Tasks:
1. Answer these questions using the passage on back charges:
(a) How are back charges usually listed when the company is owed money?
(b) In the gas station example, for what amount does the vendor send a new invoice after the store fails to pay for one month?
(c) Why does the passage say back charges should ultimately be avoided?
2. Translate this sentence from the passage on back charges into Spanish: "The vendor supplies a company with goods and provides a bill."
3. Decide whether each statement agrees with the passage on back charges. Answer yes or no, and quote the words from the passage that decide it.
(a) The customer who receives a back charge must be a company.
(b) A penalty fee for a missed payment can only be a flat fee.
(c) A company may issue a back charge when it owes a customer money because of a change in prices.

Passage shown:
»»
Back charges should be avoided whenever possible because it’s often difficult for companies to collect them. Customers get a bill and aren’t expecting additional charges or corrections for charges. In cases where the customer didn’t pay the full amount, they are often unable or unwilling to settle the additional charges, and the charges can end up being pushed to a collection agency.
Who Can the Charge?
The charge is received by a customer, which can be an individual or company. The charges are most often referenced when talking about the dynamics between a vendor and the company it supplies. In such cases, both are companies. The vendor supplies a company with goods and provides a bill.
The speedier and more accurate the bill, the better. Back charges – especially when the vendor charges additional fees – can come as a shock to the company, unless it knows it didn’t pay the full amount to begin with. In such cases, the vendor may also include a sort of interest charge, an additional fee for having to seek out full payment for the goods they have supplied.
Significance of a Back Charge
Back charges are usually listed as accounts receivable when the company is owed money or as an accounts payable when the company owes money. In order to maintain accurate balance sheets, companies need to know if their accounts are increasing or decreasing. They expect to get paid for the goods and services they provide, which enables them to pay their own bills. If back charges occur – for whatever reason – it means either money is owed to a customer or that they should be receiving money from a customer.
When customers can’t or won’t pay or when the company, in error, ends up owing the customer money, it throws off their accounts payable and receivable. Significant changes to one account, the other, or both can provide helpful insight:
About the need for/frequency of back charges
How likely the company is to make payments/receive payments
How capable the company is of paying off its own debts
For example, let’s say that a vendor sells a gas station sells $1,200 worth of supplies each month. If the store fails to pay for one month of their supplies, the vendor will send a new invoice for $2,400: the fee for the forgotten month and the next month.
Because the gas station missed a month’s payment – which they should be aware of – the vendor may add a penalty fee for having to send an additional bill. It can be a percentage of the $1,200 charge or the vendor may impose a flat fee for the missed payment.
For every business, getting paid for the products and services they provide is critical. In the event that they are owed money, they may send a back charge during the next billing period in order to bring in what they are owed.
They may also issue a back charge if they owe the customer money – either because of an accounting error or a change in prices. Ultimately, such charges should be avoided because they are notoriously hard to collect in a timely way.
««
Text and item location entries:
»»
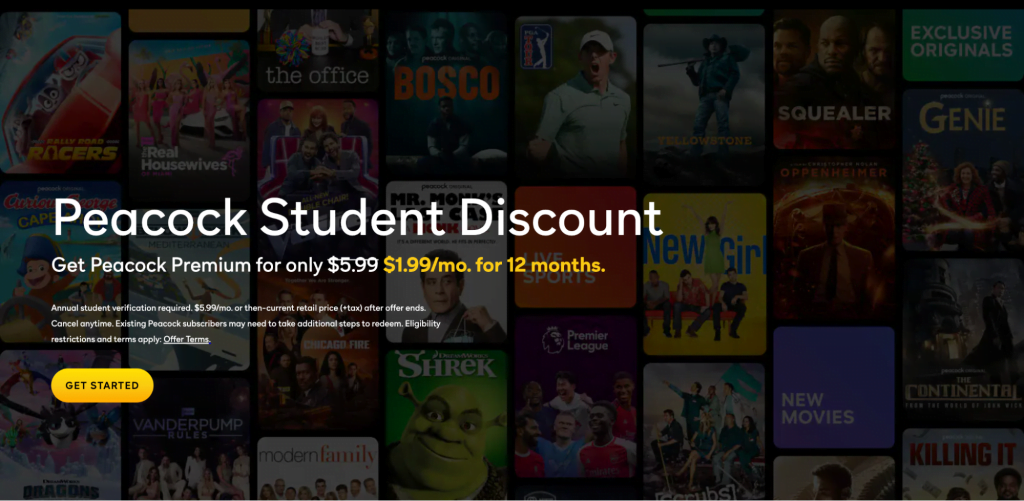Select the New Movies purple tile
This screenshot has width=1024, height=501.
pos(834,387)
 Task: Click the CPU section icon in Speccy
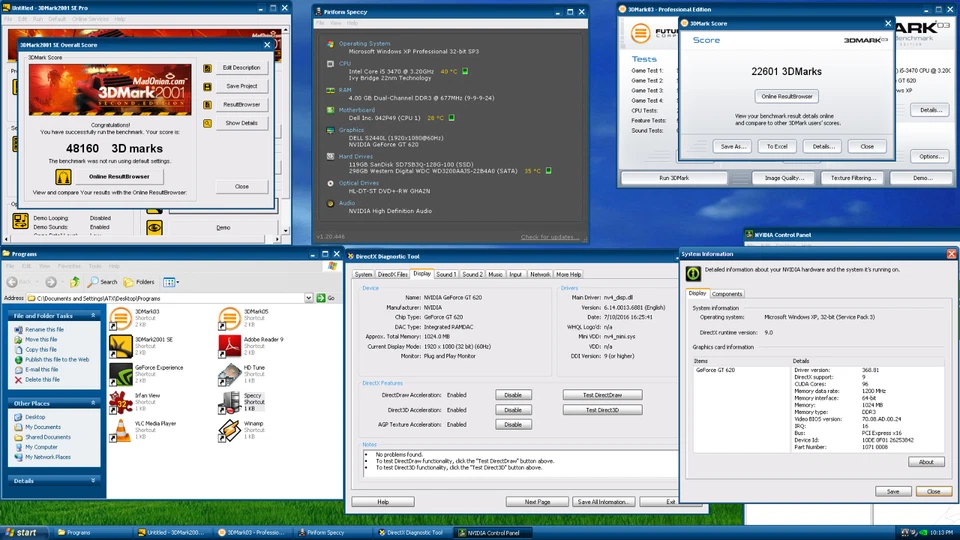click(x=330, y=62)
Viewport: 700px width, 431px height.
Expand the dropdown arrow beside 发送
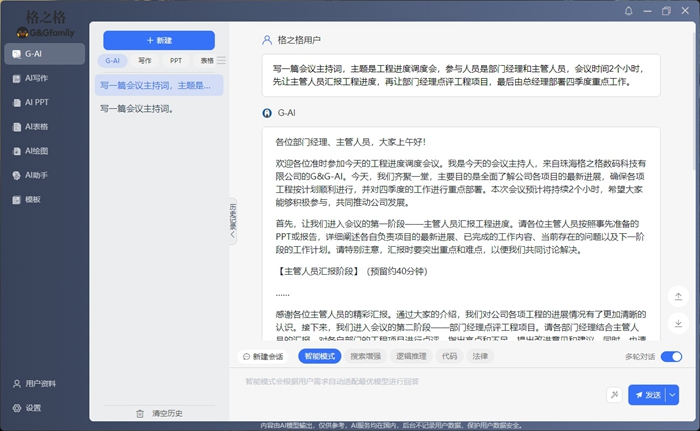point(673,395)
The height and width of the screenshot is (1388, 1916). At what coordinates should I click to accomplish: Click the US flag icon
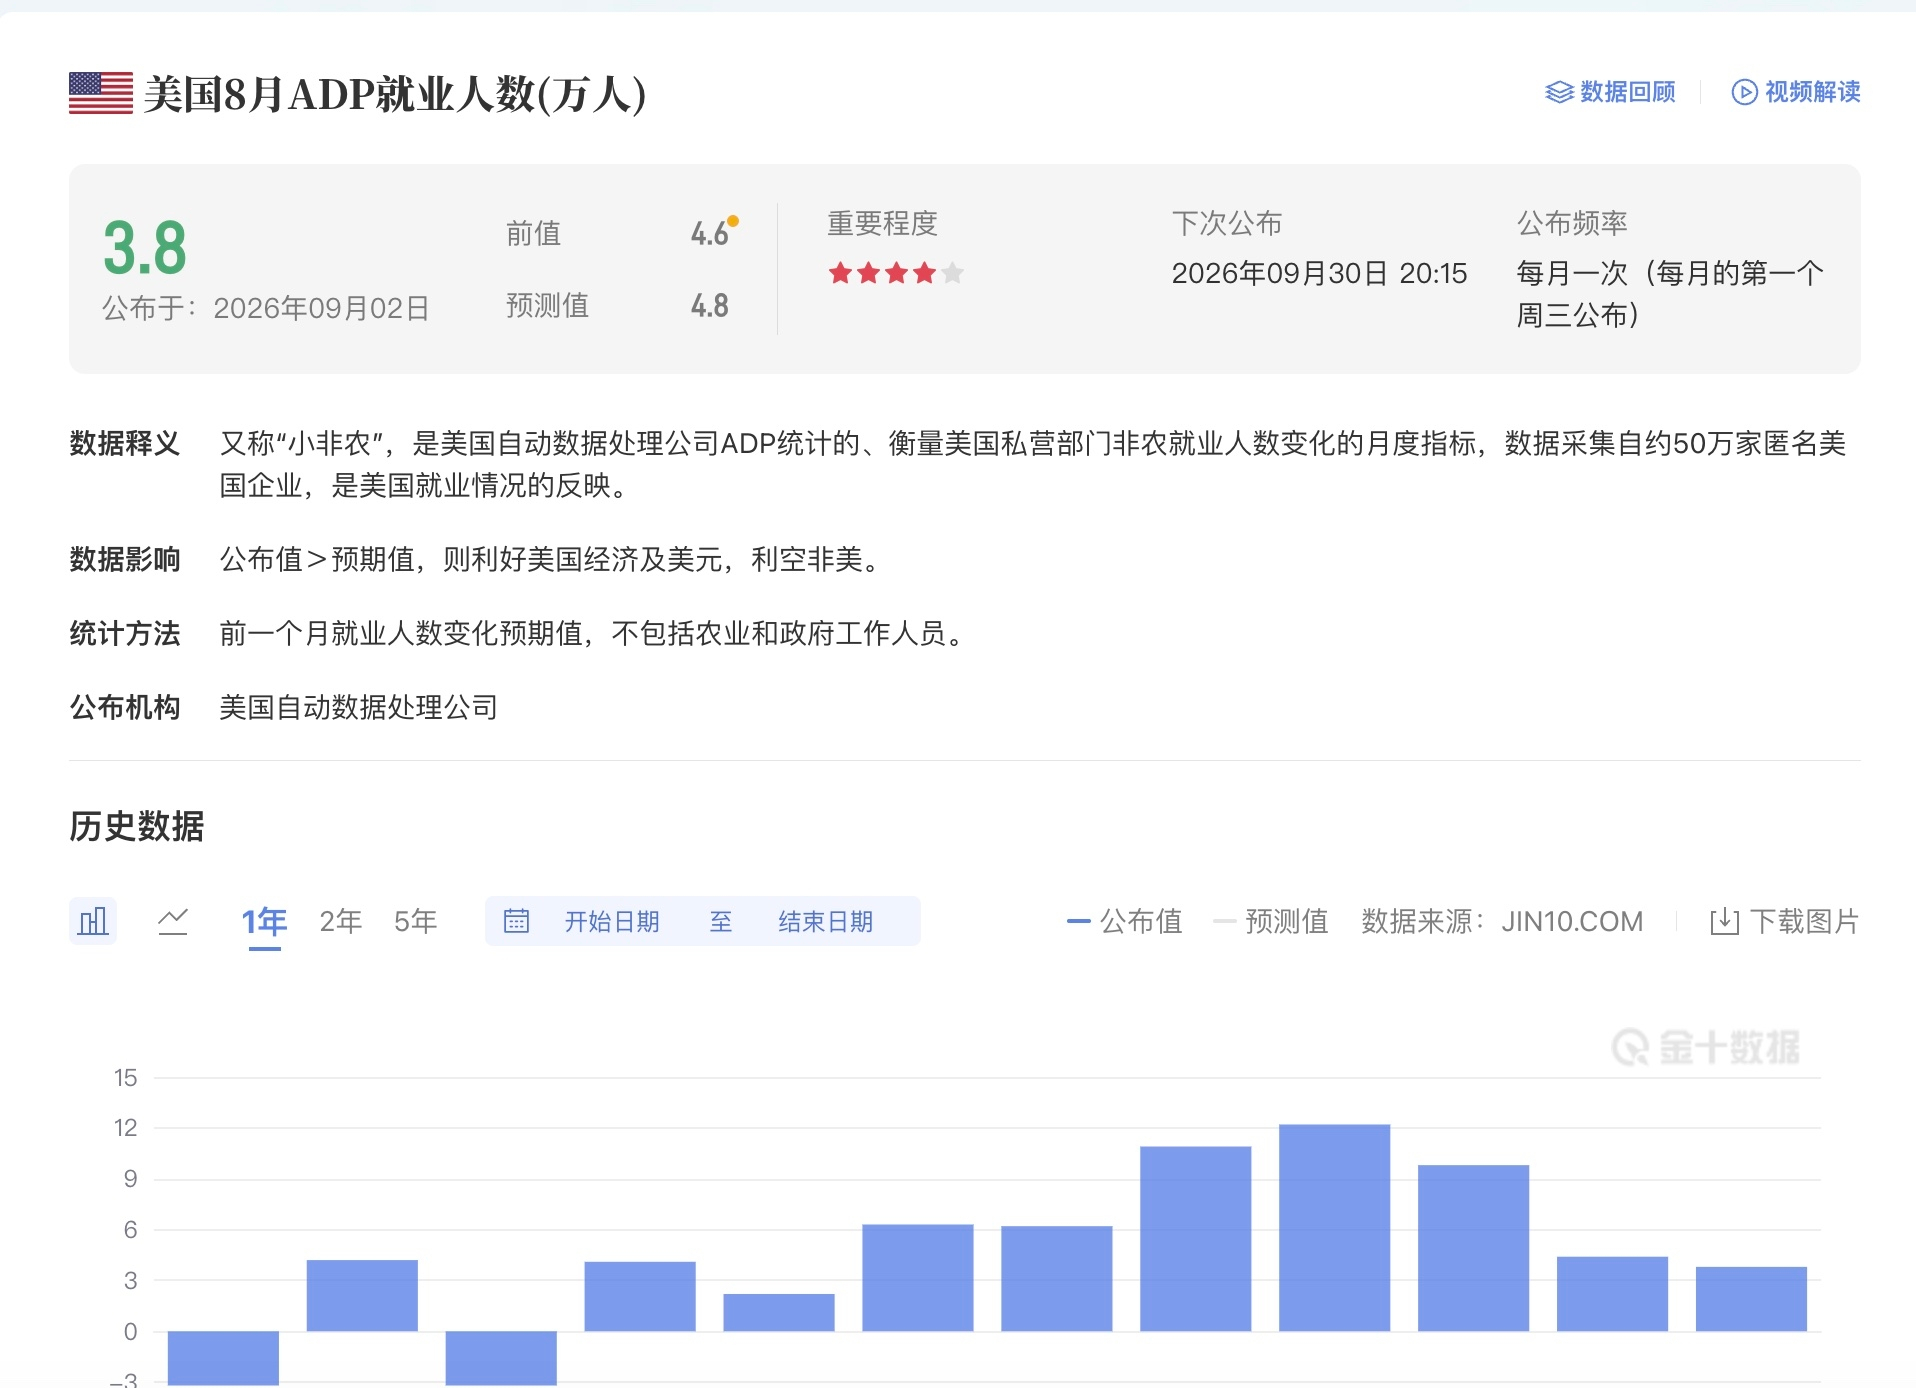tap(101, 93)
««
The results:
1.
(a) They are listed as accounts receivable.
(b) $2,400.
(c) They are notoriously hard to collect in a timely way.

2. El proveedor suministra bienes a una empresa y emite una factura.

3.
(a) No: "The charge is received by a customer, which can be an individual or company."
(b) No: "It can be a percentage of the $1,200 charge or the vendor may impose a flat fee for the missed payment."
(c) Yes: "They may also issue a back charge if they owe the customer money – either because of an accounting error or a change in prices."